Last updated 6th June 2017

Every time I hit the British coast I wonder why we ever bother to go abroad. Admittedly my forays tend to be in summertime when the seaside is at its best; alive with holidaymakers, fish and chips, buckets, spades and home-made ice cream, but it’s important not to let familiarity with such staples obscure its unique appeal.

This year’s foray was inspired by the fear only a fellow mother will recognise, of five weeks total immersion with my already slightly bored-looking children. Drastic time-killing pursuits were required so I booked us all onto seafaring courses in Salcombe. My husband Jason and I were after powerboat licences, as I’m intent on marking advancing old age by steadily accruing certificates for things I’ll never do again.
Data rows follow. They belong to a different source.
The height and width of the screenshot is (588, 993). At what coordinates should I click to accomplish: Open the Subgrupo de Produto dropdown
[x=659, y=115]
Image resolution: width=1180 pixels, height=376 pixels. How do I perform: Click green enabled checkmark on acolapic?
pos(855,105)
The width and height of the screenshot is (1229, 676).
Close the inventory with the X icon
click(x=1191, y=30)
Meanwhile, the kid’s lives would surely not be complete without part three of the RYA Sailing Certificate, or so I told my husband. So on a sunny Sunday morning we threw bags of wet suits, rock shoes, sunscreen and sou’westers into the car and set off for the Devon coast.
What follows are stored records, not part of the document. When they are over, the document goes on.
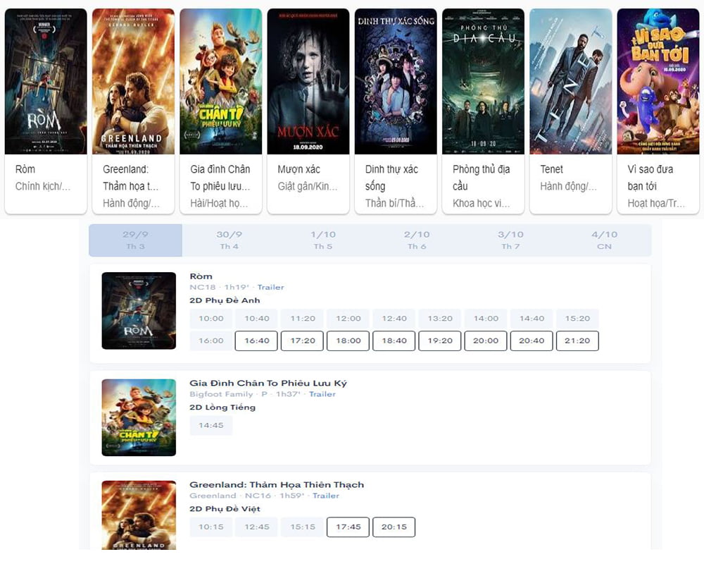The height and width of the screenshot is (564, 704).
Task: Choose the 2/10 Th 6 date tab
Action: pos(417,240)

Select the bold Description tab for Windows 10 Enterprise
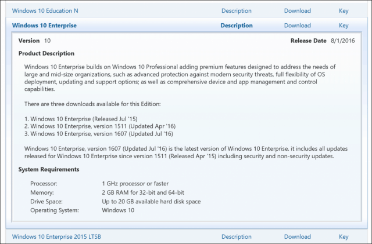pyautogui.click(x=237, y=26)
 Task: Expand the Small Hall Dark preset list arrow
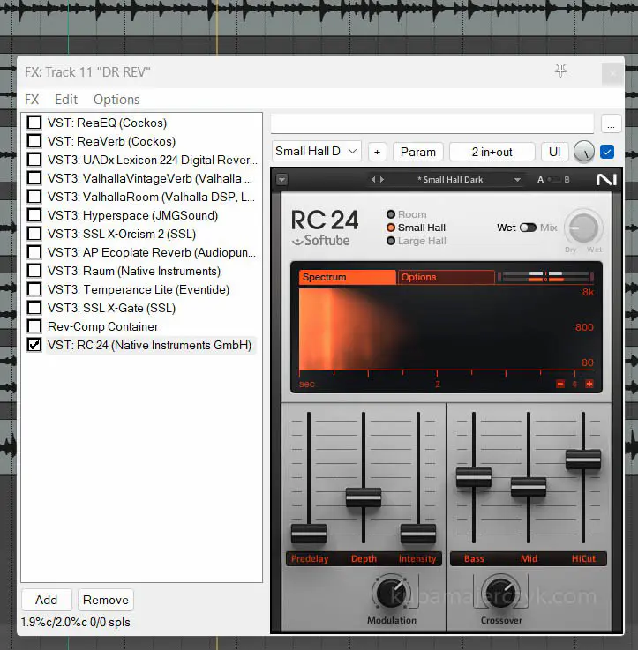[517, 180]
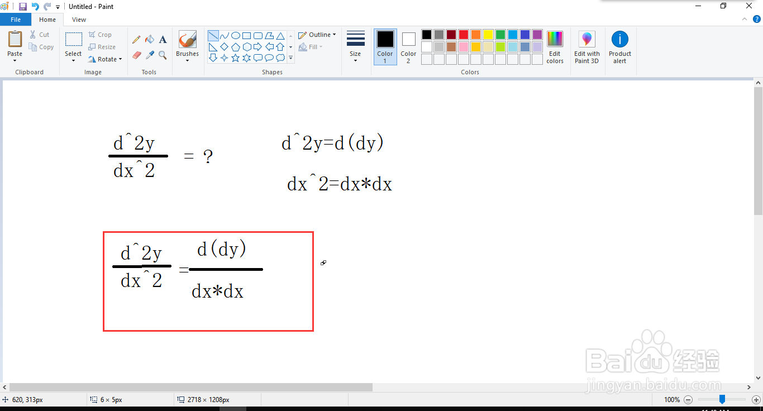Select the Text tool
Screen dimensions: 763x411
tap(163, 39)
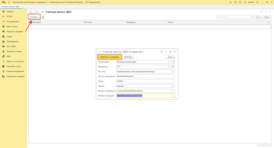Go to Зарплата и кадры section

pos(14,51)
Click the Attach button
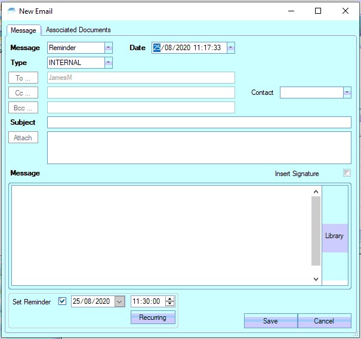The image size is (361, 339). pyautogui.click(x=23, y=138)
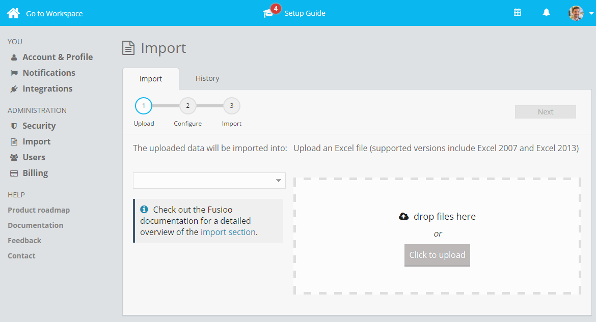Select step 1 Upload circle
The width and height of the screenshot is (596, 322).
click(x=144, y=106)
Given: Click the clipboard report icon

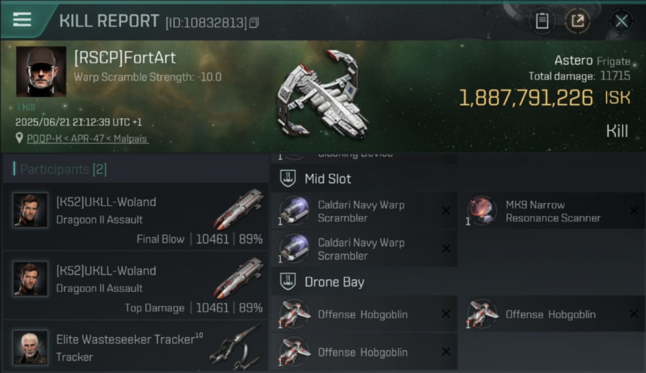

What a pretty town Salcombe is, with its medley of Victoriana and modernist architecture tumbling down the hilltop toward the quaint harbour front. The Merlin Rocket Regatta was underway as we pulled in and speedy sailing boats were zooming up and down the estuary, tacking this way and that on the breeze.
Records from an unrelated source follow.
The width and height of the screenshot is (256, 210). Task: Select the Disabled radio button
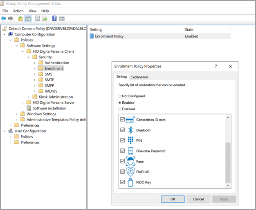pyautogui.click(x=120, y=109)
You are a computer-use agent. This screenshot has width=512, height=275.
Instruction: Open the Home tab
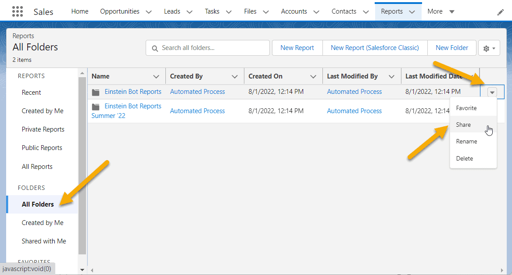(79, 11)
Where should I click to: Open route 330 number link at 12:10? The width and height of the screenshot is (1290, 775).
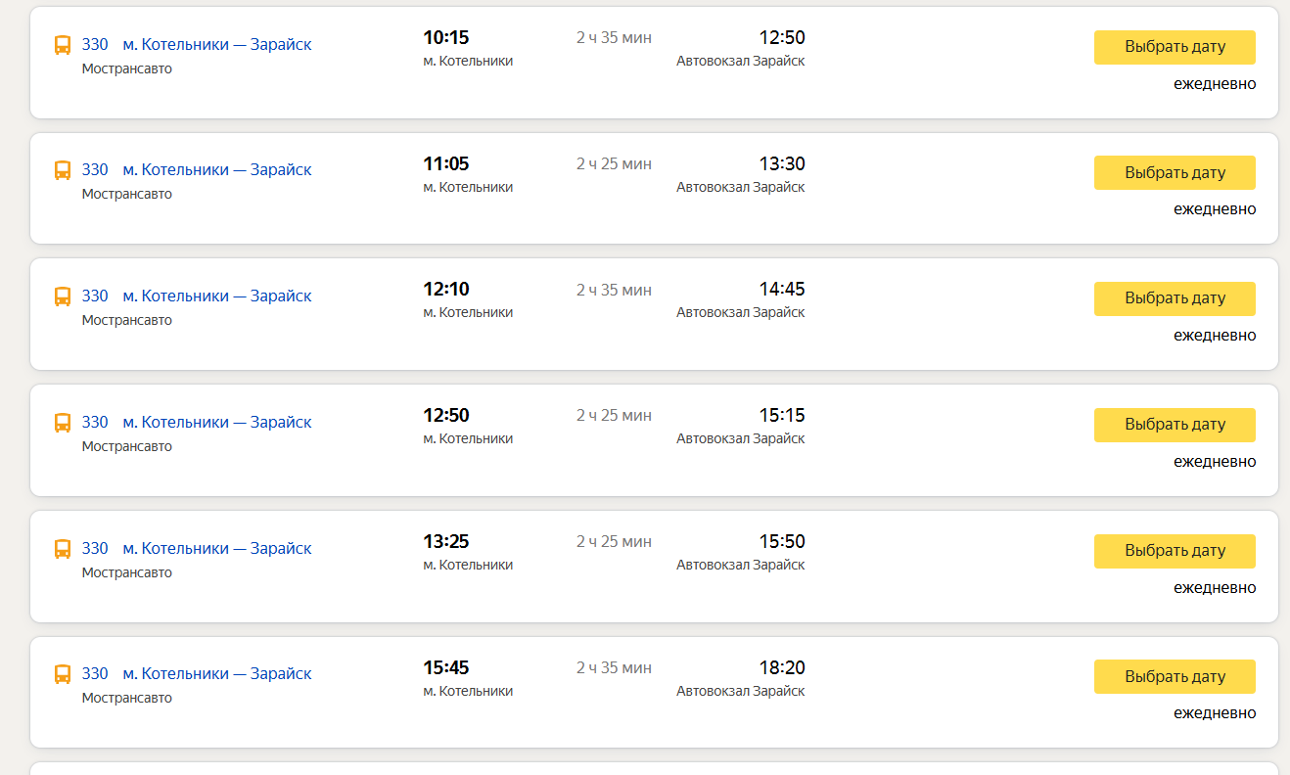[95, 296]
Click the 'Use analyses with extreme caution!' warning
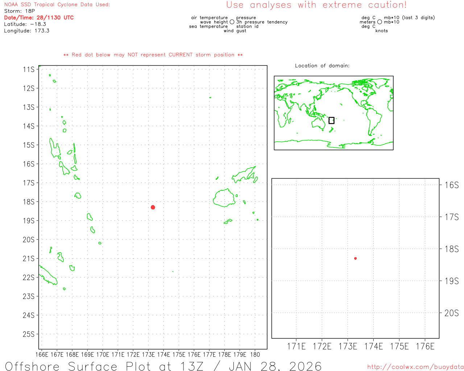The height and width of the screenshot is (371, 464). pyautogui.click(x=316, y=5)
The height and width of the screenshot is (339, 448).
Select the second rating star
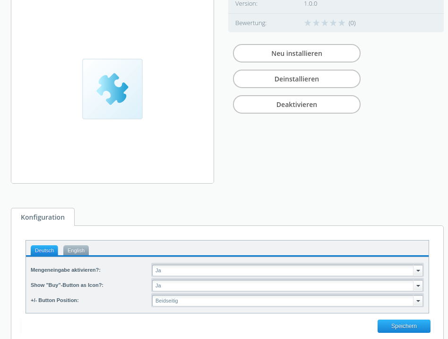point(316,23)
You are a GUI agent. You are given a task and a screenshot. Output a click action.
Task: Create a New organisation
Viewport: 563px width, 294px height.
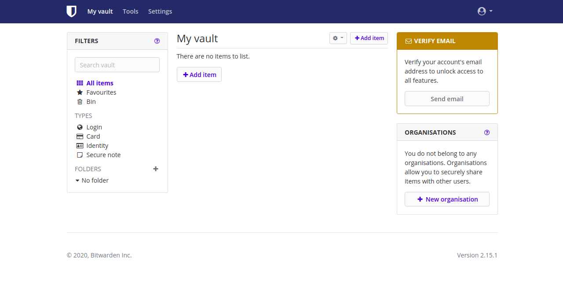[x=447, y=199]
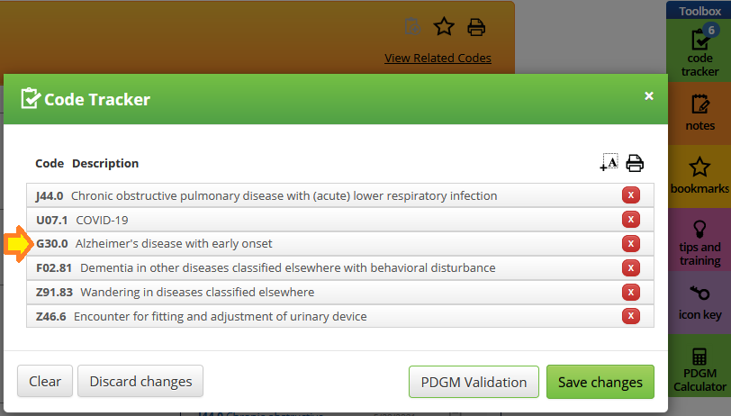Remove U07.1 COVID-19 from tracker
This screenshot has width=731, height=416.
(631, 219)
We dumped the kids on a charming man called Henry, from Salcombe Dinghy Sailing, promising to return at lunch, and set off to master the art of manoeuvring a small boat with a big engine. Chris, our trusty instructor and proprietor of Salcombe Powerboats, was a bit taken aback when Jason, who’d watched Captain Phillips the night before, insisted we learn how to board moving freighters like Somali pirates.

Having trained with the marines, Chris soon rallied, offering to move onto thoseslightly more demanding skills once we’d mastered the simple art of docking on a fixed harbour. After a long day unlocking the secrets of safe seafaring we gathered the kids, burbling with excitement about their adventures, and headed for South Sands hotel, a perfect example of why staycations should be a compulsory element of all our lives.

With its wooden floors and glass frontage, this seaside hostelry couldn’t have been more welcoming. By teatime we were swimming in the sea we had earlier been bobbing about on, filling our lungs with the heady scent of seaweed and tingling from the ‘fresh’ water.

At 8pm, we were sitting, blankets on our laps, on the hotel’s wooden terrace watching the tide speed over the beach and tucking into a fresh menu of seafood delights. And most blissful of all, by 10.30pm we were tucked up in crisp white sheets in our two-bedroom apartment, sliding doors open and the soft swish of waves lulling us to sleep.